[AIM]: Please list every passage that the post about undef and poison values below places inside parentheses.

[EXCERPTED TEXT]:
Start

How to track down a bad llvm optimization pass

Thu Jun 30 11:10:04 PDT 2016

On 30 Jun 2016, at 16:40, Joakim via digitalmars-d-ldc wrote:
> I assumed that undef was some kind of poison value

undef is indeed "some kind of poison value", in that each use of it 
evaluates to a (potentially different) arbitrary bit string. By itself, 
using an undef isn't undefined behaviour, but of course for many 
operations it ultimately is, because there are bit string inputs for 
which these operations are undefined (e.g. loads, stores).

LLVM knows a concept called "poison values" too, which are undefs with 
slightly stronger semantics produced by C-style signed integer 
arithmetic overflow and similar operations – in loose terms, any 
operation that depends on them in an externally visible way has 
undefined behaviour.

I usually find the LLVM language reference 
(http://llvm.org/docs/LangRef.html) to be quite a clear resource for 
these sorts of questions.

End

[DATASET CONTENT]:
Start

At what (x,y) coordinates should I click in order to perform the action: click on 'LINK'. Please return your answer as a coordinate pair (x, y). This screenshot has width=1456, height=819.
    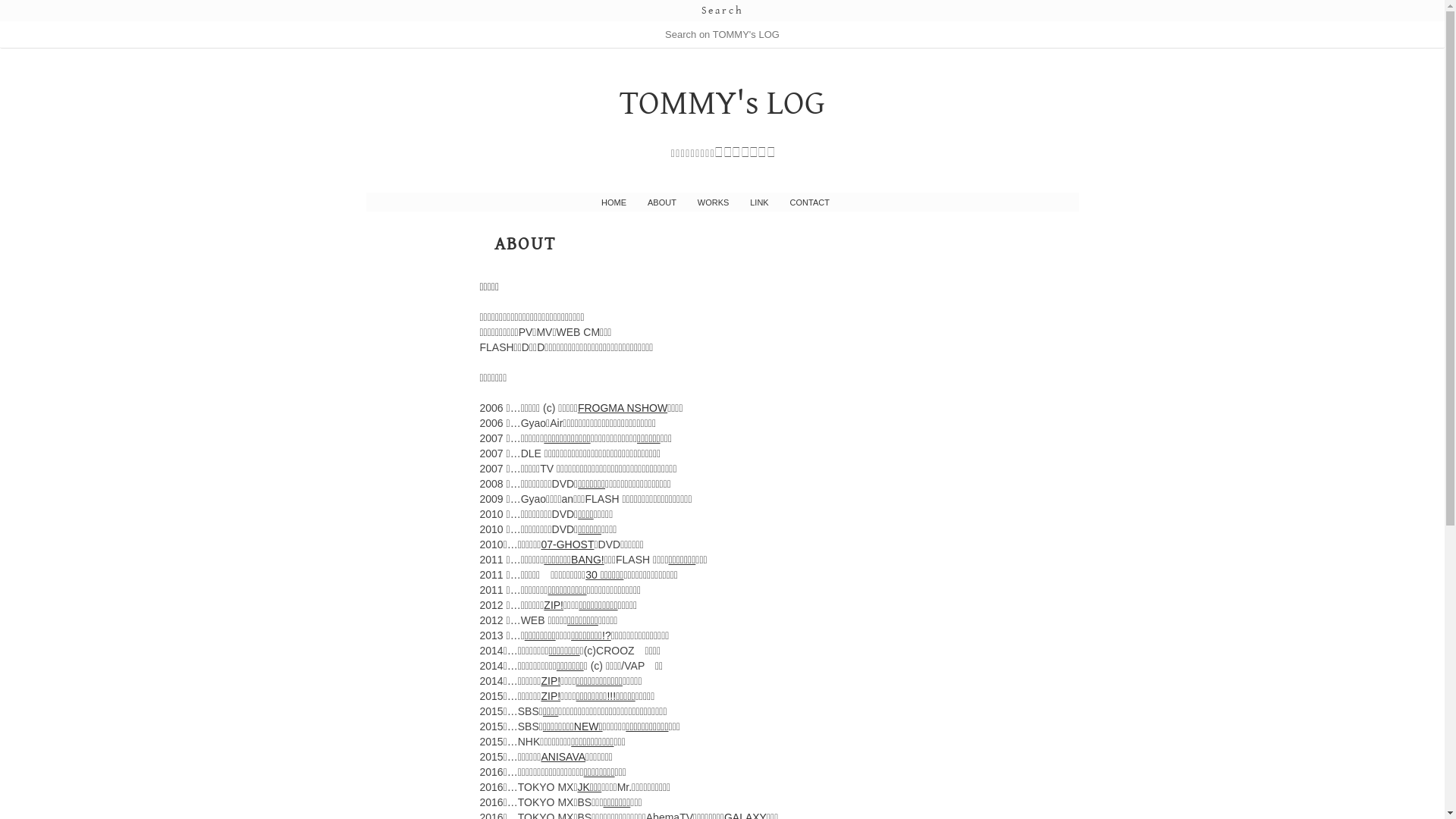
    Looking at the image, I should click on (759, 202).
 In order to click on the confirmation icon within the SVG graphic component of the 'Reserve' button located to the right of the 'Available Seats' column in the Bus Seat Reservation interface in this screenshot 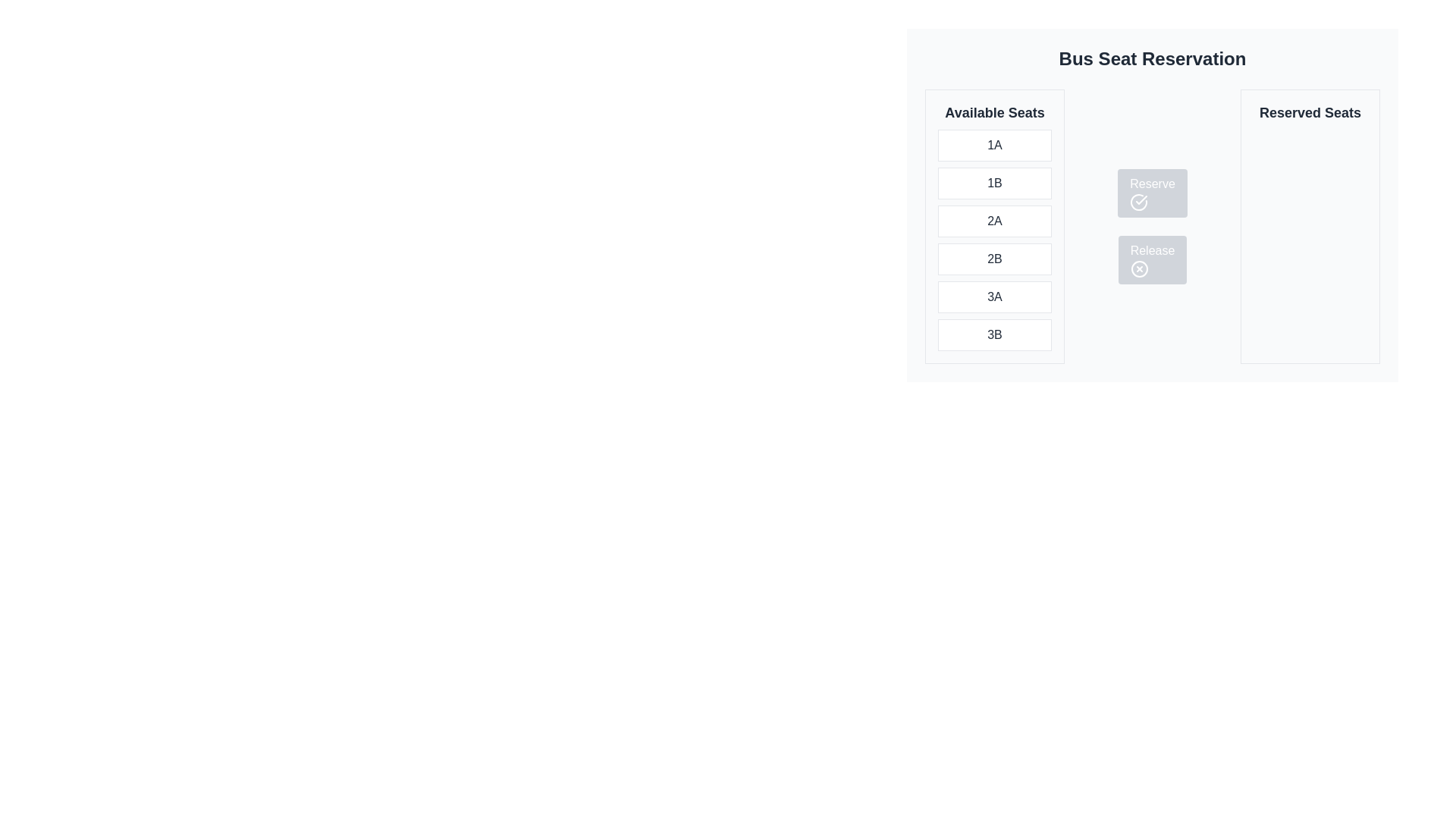, I will do `click(1141, 199)`.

End

[RESPONSE TO THIS EXERCISE]:
- potentially different
- e.g. loads, stores
- http://llvm.org/docs/LangRef.html